Figure 5. Lesioned axons regenerate to ectopic regions when NT-3 is ectopically expressed

(a) CTB-labeled axons regenerate into the medullary reticular nucleus (boxes) when (b) lenti-NT-3 virus is injected into this ectopic location. Dashed lines encircle the nucleus gracilis (Grac). Boxes 1 and 2 are shown at high magnification in c,d and e,f, respectively. (c,e) Ectopic axons extend into regions of (d,f) NT-3 expression, indicated by the reporter gene GFP. CTB labeled axons are pseudo-colored in red in d and f. Scale bars: b, 250 μm; c,d, 100 μm.

Figure 6. Regenerating axons form new synapses in the denervated nucleus gracilis

(a) A confocal stack shows many CTB-labeled axons (red) in close proximity to FG-labeled target neurons (green) in nucleus gracilis in an animal that received NT-3 high+CL treatment. (b) A single plane confocal image indicates close apposition of a CTB-labeled axon (arrowheads) to a FG-labeled dendrite (green); arrow indicates a bouton-like structure.
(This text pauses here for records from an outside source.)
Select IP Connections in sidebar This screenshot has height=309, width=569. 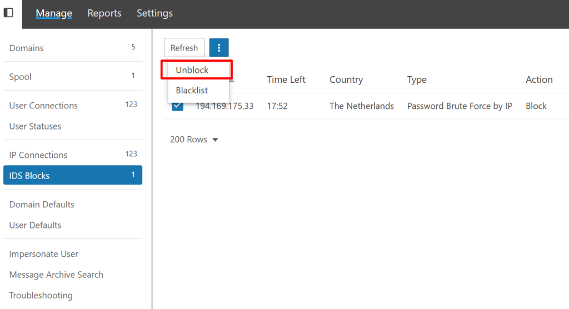click(x=38, y=155)
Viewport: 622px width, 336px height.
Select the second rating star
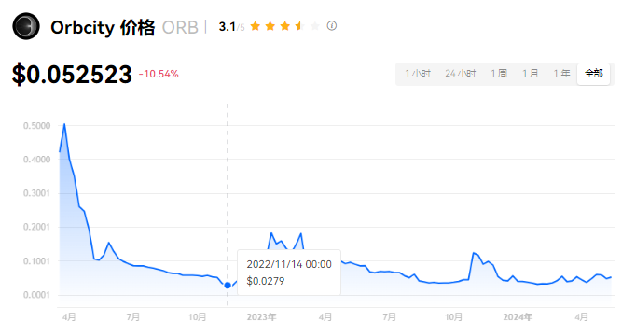pyautogui.click(x=270, y=26)
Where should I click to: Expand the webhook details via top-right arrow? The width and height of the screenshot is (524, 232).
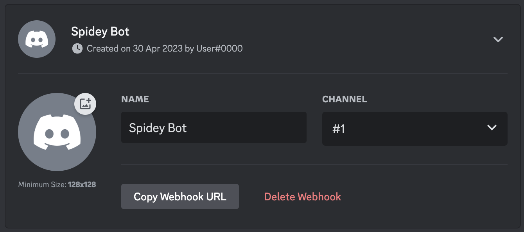[x=498, y=39]
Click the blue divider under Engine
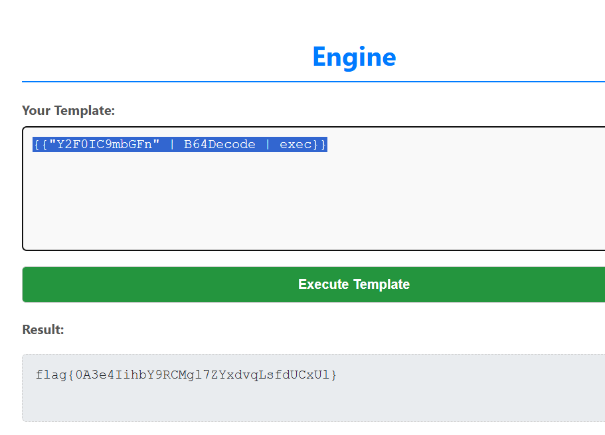605x435 pixels. pyautogui.click(x=313, y=82)
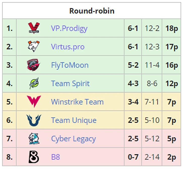
Task: Go to Winstrike Team link
Action: point(77,102)
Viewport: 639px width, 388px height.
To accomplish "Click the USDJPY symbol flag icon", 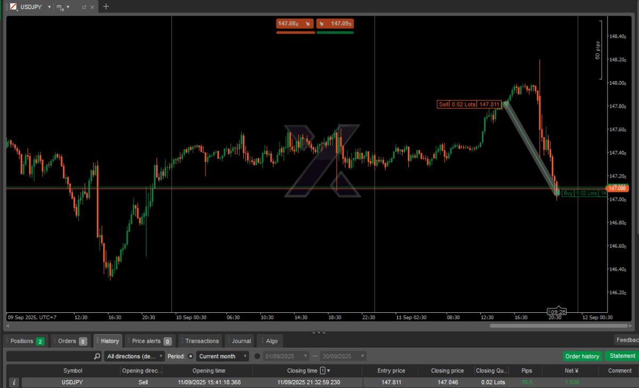I will point(13,7).
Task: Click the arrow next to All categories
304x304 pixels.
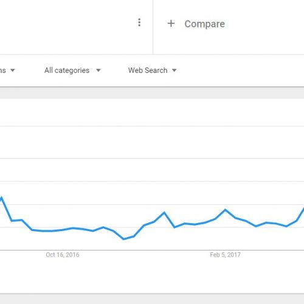Action: 98,71
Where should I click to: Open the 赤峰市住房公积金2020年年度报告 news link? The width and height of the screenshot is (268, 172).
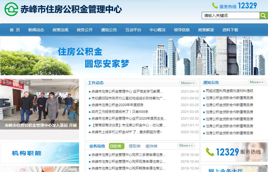click(117, 105)
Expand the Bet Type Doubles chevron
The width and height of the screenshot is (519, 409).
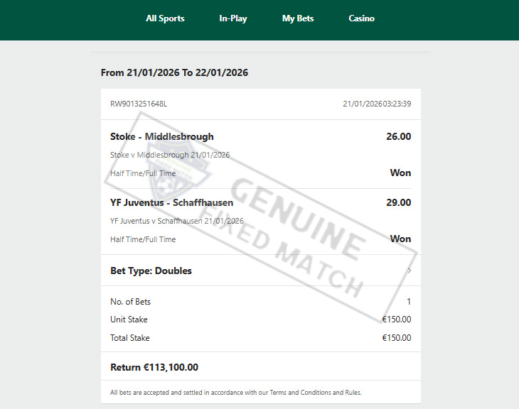[410, 271]
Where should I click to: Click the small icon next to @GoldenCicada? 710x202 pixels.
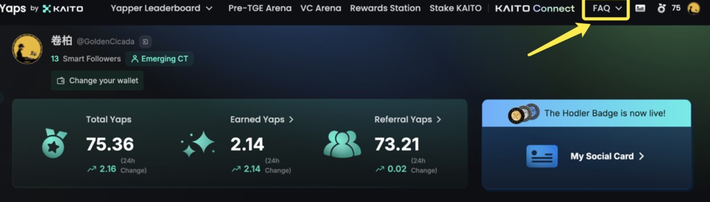click(x=145, y=42)
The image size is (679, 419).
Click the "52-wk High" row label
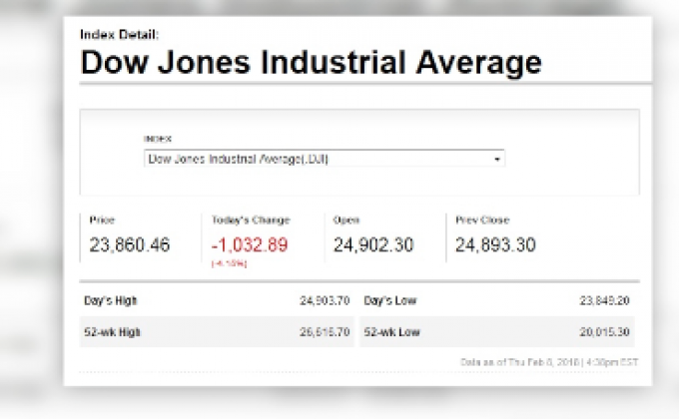point(112,330)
Inset in single confocal plane shows intimate association between a CTB-labeled axon and FG-labeled target dendrite. (c) A CTB-labeled bouton in the nucleus gracilis of an animal that also received NT-3 high+CL treatment is identified under the electron microscope by the electron-dense reaction product produced by CTB immunohistochemistry. Multiple synaptic specializations are present (arrows), and dendritic processes (d) protrude through the axoplasm. (d) High magnification of boxed area in c, highlighting a synaptic contact. The synaptic specialization is asymmetric (top inset); electron dense labeling indicates synaptic vesicles surrounded by the CTB reaction product (bottom inset). (e) The regenerated synapse resembles a CTB-labeled synapse from an intact animal (shown), which is also characterized by multiple synaptic specializations (arrows) and dark background labeling identifying CTB. Scale bars: a, 5 μm; b, 2.5 μm (inset 3-fold magnification); c, 1 μm; d, 0.4 μm (insets 5-fold magnification); e, 0.75 μm.
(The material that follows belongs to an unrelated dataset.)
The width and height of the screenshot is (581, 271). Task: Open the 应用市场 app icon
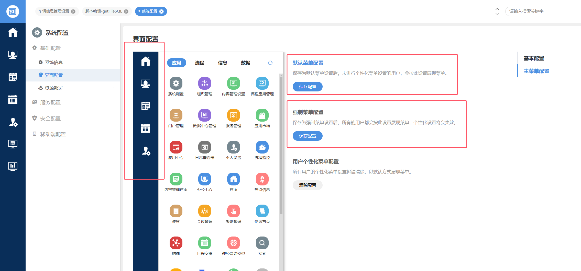(x=262, y=115)
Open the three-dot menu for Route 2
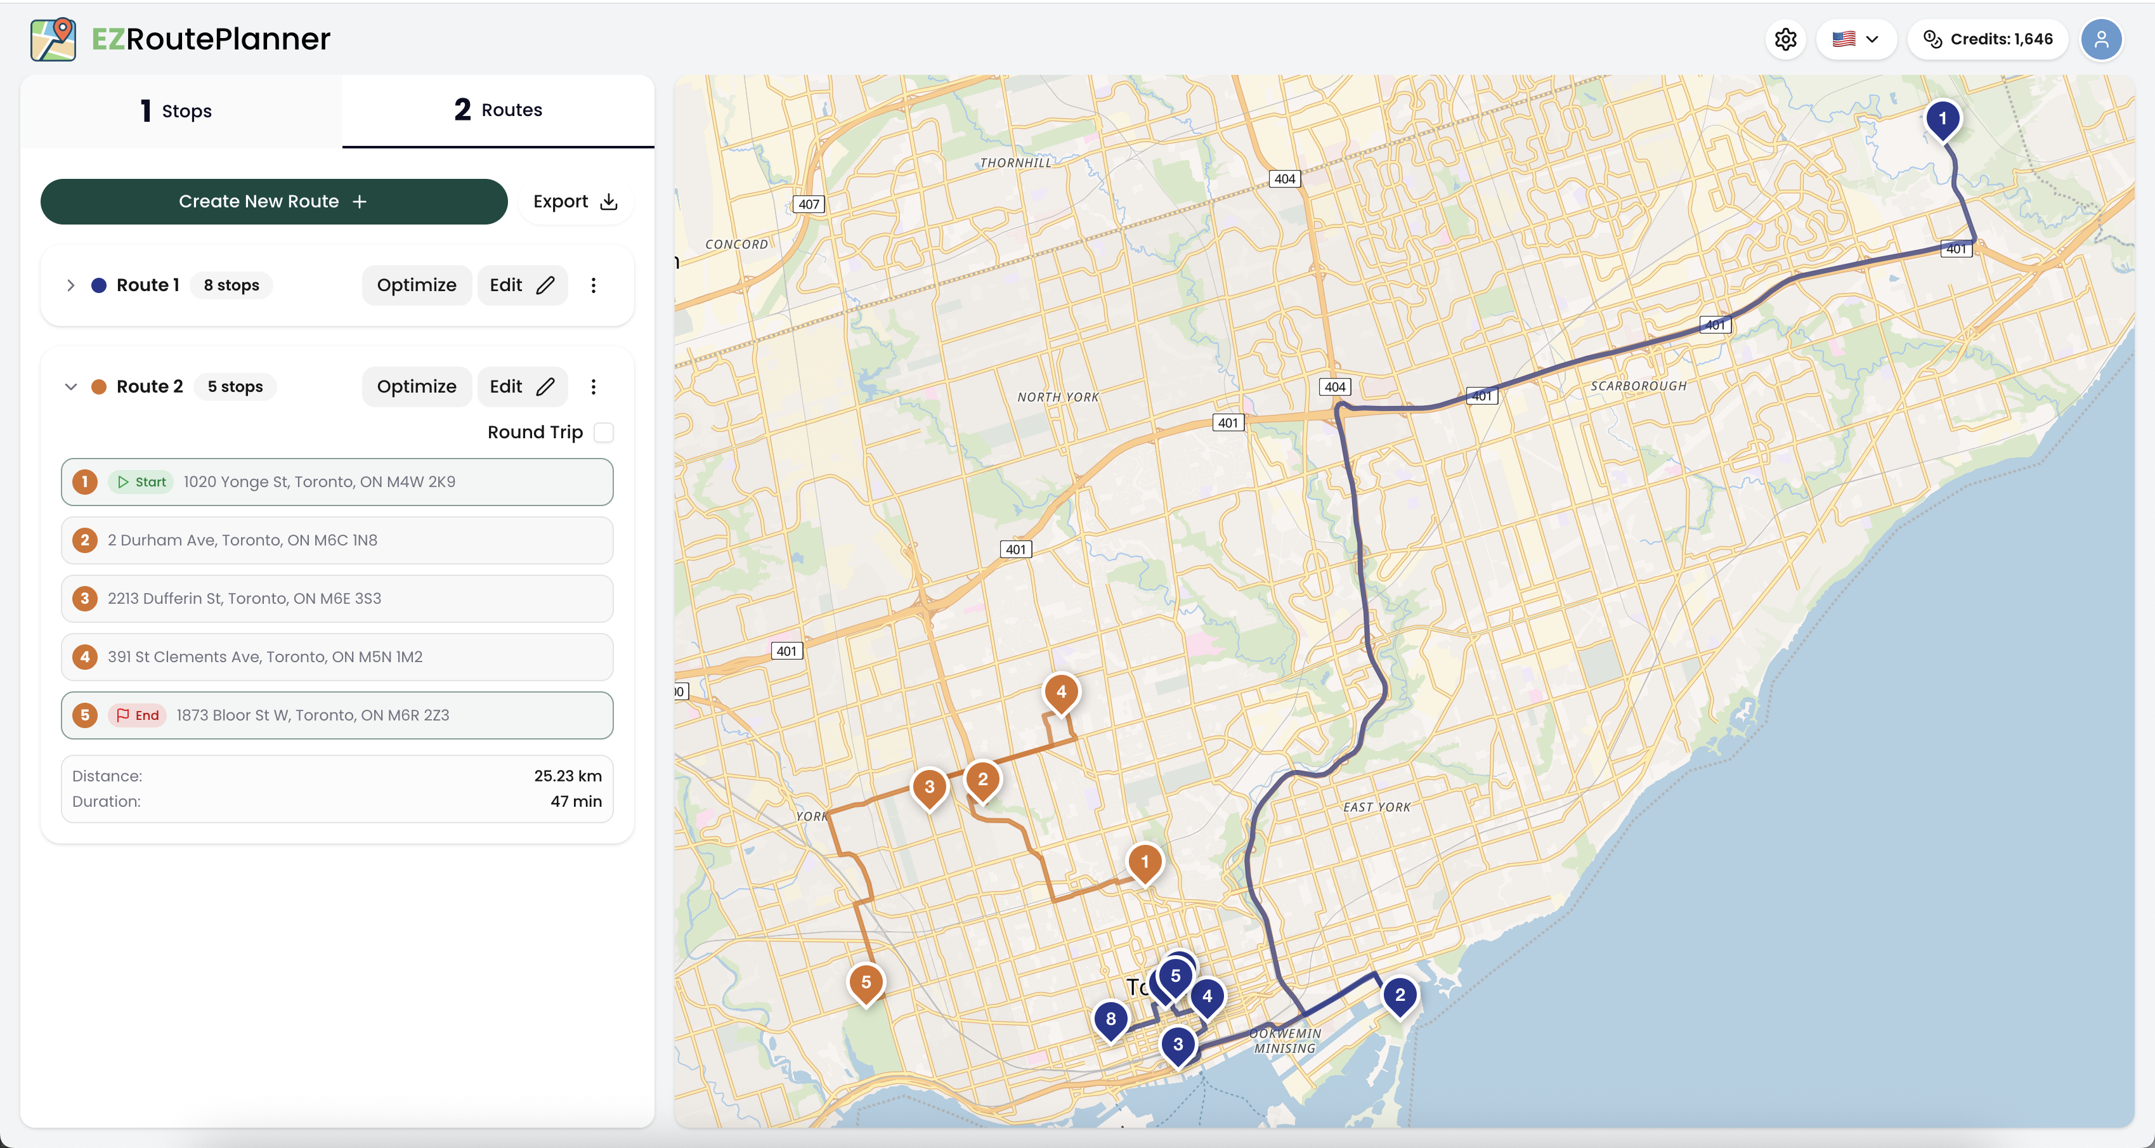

Figure 7. Electrophysiological responses in the nucleus gracilis evoked by sciatic nerve stimulation in intact and C1 injured animals

(a) Representative traces from a single recording site (intact animal). Baseline recordings (Pre KA), after addition of kynurenic acid [50 μM] (Post KA), following washout of kynurenic acid with artificial cerebrospinal fluid (Post wash) and after dorsal column transection at T3 (Post DC cut). Arrowheads indicate pre- and post-stimulus windows for calculating root mean square (RMS) power spectrum responses. (b) Average responses (n=6 animals). Repeated measures ANOVA p=0.006, Fisher's PLSD, *p<0.05, mean ± s.e.m. (c) Responses to sciatic nerve stimulation recorded in the nucleus gracilis in: i) intact animals, ii) intact animals with conditioning lesions (CL), iii) C1 lesioned animals with GFP high+CL treatment, and iv) C1 lesioned animals with NT-3 high+CL treatment. Vertical lines indicate the maximum, minimum and mean RMS response values obtained from all recording sites for individual animals. Green dotted line indicates the maximum RMS response recorded in GFP+CL animals. Responses exceeded the maximum control response at two sites in one NT-3+CL animal (red arrow). (d) However, these recordings did not resemble evoked activity (top 2 traces); responses were comparable to those in GFP-treated control animals (bottom trace). (e) Axons in the intact dorsal columns and axons ascending toward the cervical lesion site (shown) were myelinated, while axons regenerating (f) within and (g) beyond the lesion/graft site in combinatorially treated subjects were not myelinated, as revealed by double labeling for CTB and myelin-associated glycoprotein (MAG).